== Task requirements ==
(A) From the chapter notes, list every distinct verse reference that points to chapter 15.
(B) Reproduce without change the part of the chapter notes that opens with the words containing "- The gospel reveals" and closes with "then Greek (1:16).".

== Quoted text ==
========================================

Chapter 1
- Paul calls himself a slave (only here, Philippians with Timothy, and Titus; desmios in Philemon).
- He also calls himself an apostle, one set apart for the gospel (his most frequent letter opening).
- This gospel, this good news of an extraordinary sort, was promised beforehand in Scripture.
- What is this good news proclamation? It is the good news of God's Son, Messiah Jesus.
- He was David's seed according to the flesh; he was appointed Son of God in power when he was raised from the dead. This seems part of the good news.
- These verses, 1:3-4, are perhaps an early Christian "creed" of some sort.
- The gospel is the power of God for salvation (1:16).
- The gospel reveals God's righteousness, beginning with His faithfulness (1:17).
- The Roman audience was probably mostly Gentile (1:5-6; 13; 15:16).
- Paul had often planned and been prevented from visiting them (1:13).
- Paul's mission plan was to go where the gospel had not been preached (15:20).
- Paul hoped to use the church as a base to launch a mission into Spain (15:24).
- He was currently on his way to Jerusalem (15:25), likely at Corinth (16:1, 23). He was likely taking the offering of 2 Corinthians 8-9 (15:26). He fears possible persecution there (15:31).
- God's righteousness shows itself in His enactment of the gospel of Christ Jesus (1:17).
- Salvation is for everyone who has faith, Jew first, then Greek (1:16).
- God's faith to all leads to a faith response by believers (1:17).
- 1:18-3:20 present the problem: "all have sinned and are lacking the glory of God" (3:23).
- 1:18-32 particularly reference Gentile sins, although Paul never directly mentions them as such. These verses are somewhat of a "sting operation." Paul is trapping the self-righteous person of Romans 2.
- God's wrath in Romans 1 is probably both future and "realized" wrath. It is in part wrath already in play in the world by way of God's abandonment of sinners. But it is likely also wrath coming on the Day of Judgment.
- The basis for this wrath is the fact that while all should have known God and glorified Him as such, they have instead turned to idols (Gentile sin #1).
- Therefore, God gave them up to sexual immorality. Paul highlights homosexual sexual activity as an example (Gentile sin #2).
- God also gave them up to many other kinds of wicked behavior, the vice list of 29-31.
Chapter 2
- Now Paul turns the tables on the person who relied to a large extent on their Jewish identity for their acceptance before God, including perhaps some of the more superficial aspects of the law.
- This person doesn't recognize his/her need for repentance too (2:4).
- Now the future dimension of wrath comes in view. God will judge everyone on the basis of their deeds on the Day of Judgment (2:6). He will judge both Jew and Gentile alike without favoritism simply because of their Jewish or non-Jewish heritage (2:9-11).
- Paul mentions some Gentiles who will be accepted because they demonstrate the Law written on their hearts (2:15, 27). This is likely a reference to Gentile believers in Jesus who have the Spirit, which enables them to keep the Law. Law must therefore here be understood more in terms of a kind of core Law rather than the Law in its fullness.
- Jews who don't keep the Law will be condemned despite the fact that they are Jews.

========================================

== Stored records ==

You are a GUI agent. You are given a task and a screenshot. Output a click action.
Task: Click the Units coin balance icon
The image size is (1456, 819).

========================================

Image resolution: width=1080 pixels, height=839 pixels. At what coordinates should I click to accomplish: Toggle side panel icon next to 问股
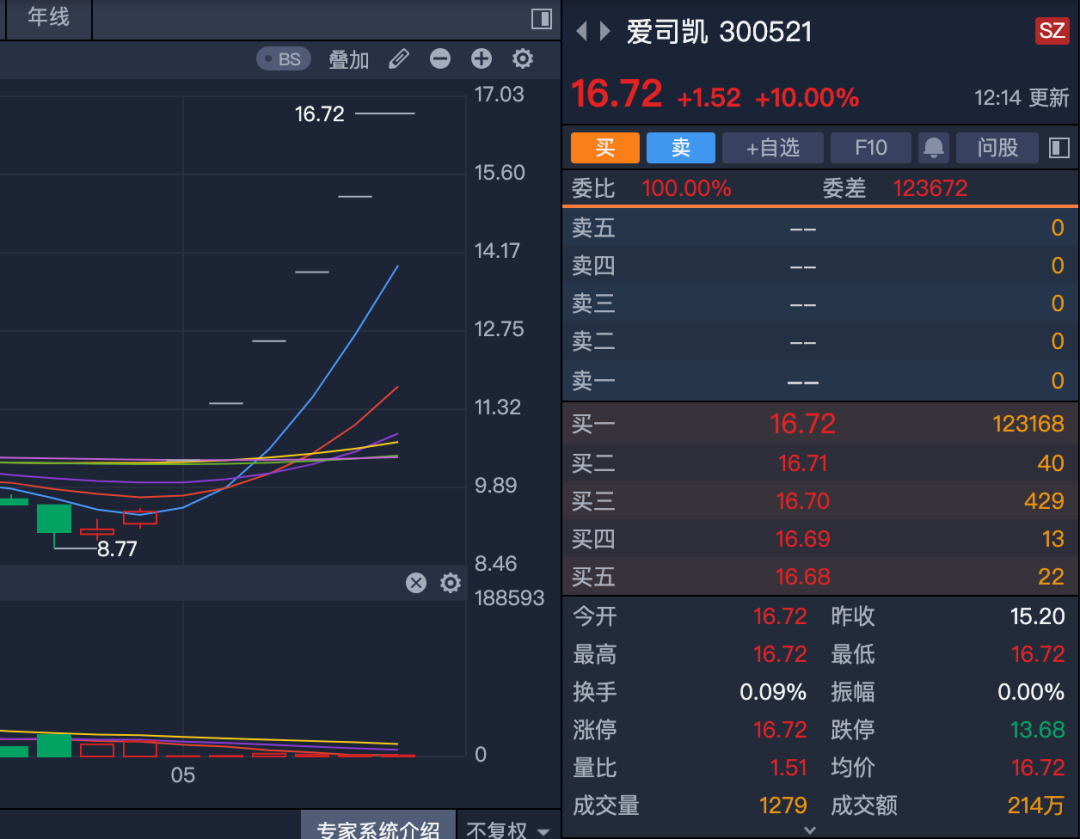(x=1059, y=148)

========================================

== Exercise responses ==
(A) 15:16, 15:20, 15:24, 15:25, 15:26, 15:31

(B)
- The gospel reveals God's righteousness, beginning with His faithfulness (1:17).
- The Roman audience was probably mostly Gentile (1:5-6; 13; 15:16).
- Paul had often planned and been prevented from visiting them (1:13).
- Paul's mission plan was to go where the gospel had not been preached (15:20).
- Paul hoped to use the church as a base to launch a mission into Spain (15:24).
- He was currently on his way to Jerusalem (15:25), likely at Corinth (16:1, 23). He was likely taking the offering of 2 Corinthians 8-9 (15:26). He fears possible persecution there (15:31).
- God's righteousness shows itself in His enactment of the gospel of Christ Jesus (1:17).
- Salvation is for everyone who has faith, Jew first, then Greek (1:16).